On Wed, Jul 1, 2020 at 2:56 PM Christian König <christian.koenig at amd.com> wrote:
>
> Am 01.07.20 um 14:39 schrieb Jason Gunthorpe:
> > On Wed, Jul 01, 2020 at 11:03:06AM +0200, Christian König wrote:
> >> Am 30.06.20 um 20:46 schrieb Xiong, Jianxin:
> >>>> From: Jason Gunthorpe <jgg at ziepe.ca>
> >>>> Sent: Tuesday, June 30, 2020 10:35 AM
> >>>> To: Xiong, Jianxin <jianxin.xiong at intel.com>
> >>>> Cc: linux-rdma at vger.kernel.org; Doug Ledford <dledford at redhat.com>; Sumit Semwal <sumit.semwal at linaro.org>; Leon Romanovsky
> >>>> <leon at kernel.org>; Vetter, Daniel <daniel.vetter at intel.com>; Christian Koenig <christian.koenig at amd.com>
> >>>> Subject: Re: [RFC PATCH v2 0/3] RDMA: add dma-buf support
> >>>>
> >>>> On Tue, Jun 30, 2020 at 05:21:33PM +0000, Xiong, Jianxin wrote:
> >>>>>>> Heterogeneous Memory Management (HMM) utilizes
> >>>>>>> mmu_interval_notifier and ZONE_DEVICE to support shared virtual
> >>>>>>> address space and page migration between system memory and device
> >>>>>>> memory.
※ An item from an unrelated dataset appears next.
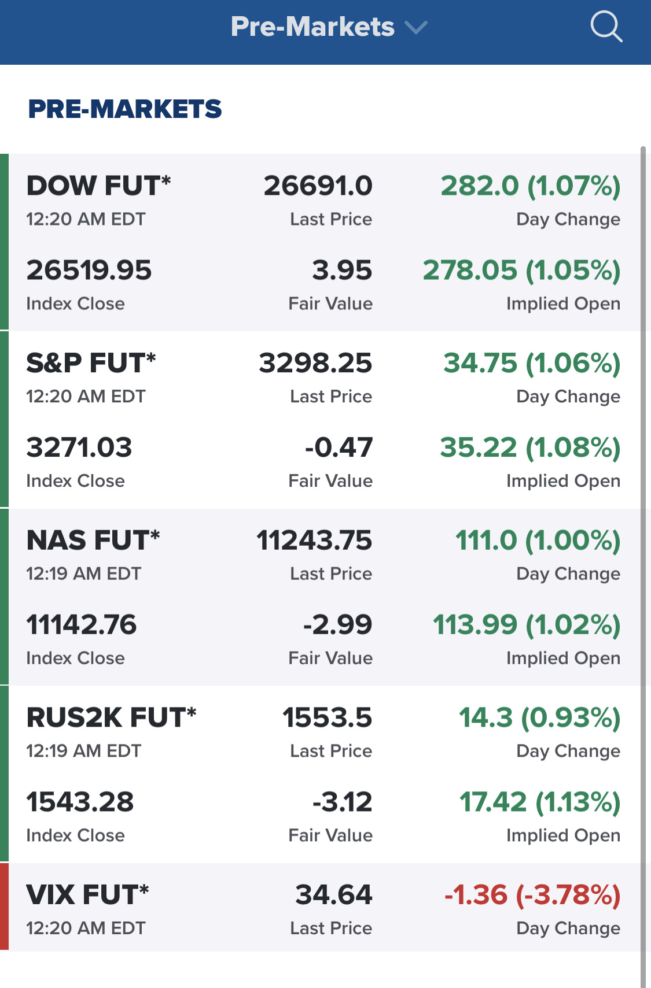This screenshot has width=651, height=988.
Task: Tap the DOW last price 26691.0
Action: tap(318, 186)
HMM doesn't support pinning device memory because pages
> >>>>>>> located on device must be able to migrate to system memory when
> >>>>>>> accessed by CPU. Peer-to-peer access is possible if the peer can
> >>>>>>> handle page fault. For RDMA, that means the NIC must support on-demand paging.
> >>>>>> peer-peer access is currently not possible with hmm_range_fault().
> >>>>> Currently hmm_range_fault() always sets the cpu access flag and device
> >>>>> private pages are migrated to the system RAM in the fault handler.
> >>>>> However, it's possible to have a modified code flow to keep the device
> >>>>> private page info for use with peer to peer access.
> >>>> Sort of, but only within the same device, RDMA or anything else generic can't reach inside a DEVICE_PRIVATE and extract anything useful.
> >>> But pfn is supposed to be all that is needed.
> >>>
> >>>>>> So.. this patch doesn't really do anything new? We could just make a MR against the DMA buf mmap and get to the same place?
> >>>>> That's right, the patch alone is just half of the story. The
> >>>>> functionality depends on availability of dma-buf exporter that can pin
> >>>>> the device memory.
> >>>> Well, what do you want to happen here? The RDMA parts are reasonable, but I don't want to add new functionality without a purpose - the
> >>>> other parts need to be settled out first.
> >>> At the RDMA side, we mainly want to check if the changes are acceptable. For example,
> >>> the part about adding 'fd' to the device ops and the ioctl interface. All the previous
> >>> comments are very helpful for us to refine the patch so that we can be ready when
> >>> GPU side support becomes available.
> >>>
> >>>> The need for the dynamic mapping support for even the current DMA Buf hacky P2P users is really too bad. Can you get any GPU driver to
> >>>> support non-dynamic mapping?
> >>> We are working on direct direction.
> >>>
> >>>>>>> migrate to system RAM. This is due to the lack of knowledge about
> >>>>>>> whether the importer can perform peer-to-peer access and the lack
> >>>>>>> of resource limit control measure for GPU. For the first part, the
> >>>>>>> latest dma-buf driver has a peer-to-peer flag for the importer,
> >>>>>>> but the flag is currently tied to dynamic mapping support, which
> >>>>>>> requires on-demand paging support from the NIC to work.
> >>>>>> ODP for DMA buf?
> >>>>> Right.
> >>>> Hum. This is not actually so hard to do. The whole dma buf proposal would make a lot more sense if the 'dma buf MR' had to be the
> >>>> dynamic kind and the driver had to provide the faulting. It would not be so hard to change mlx5 to be able to work like this, perhaps. (the
> >>>> locking might be a bit tricky though)
> >>> The main issue is that not all NICs support ODP.
> >> You don't need on-demand paging support from the NIC for dynamic mapping to
> >> work.
> >>
> >> All you need is the ability to stop wait for ongoing accesses to end and
> >> make sure that new ones grab a new mapping.
> > Swap and flush isn't a general HW ability either..
> >
> > I'm unclear how this could be useful, it is guarenteed to corrupt
> > in-progress writes?
> >
> > Did you mean pause, swap and resume? That's ODP.
>
> Yes, something like this. And good to know, never heard of ODP.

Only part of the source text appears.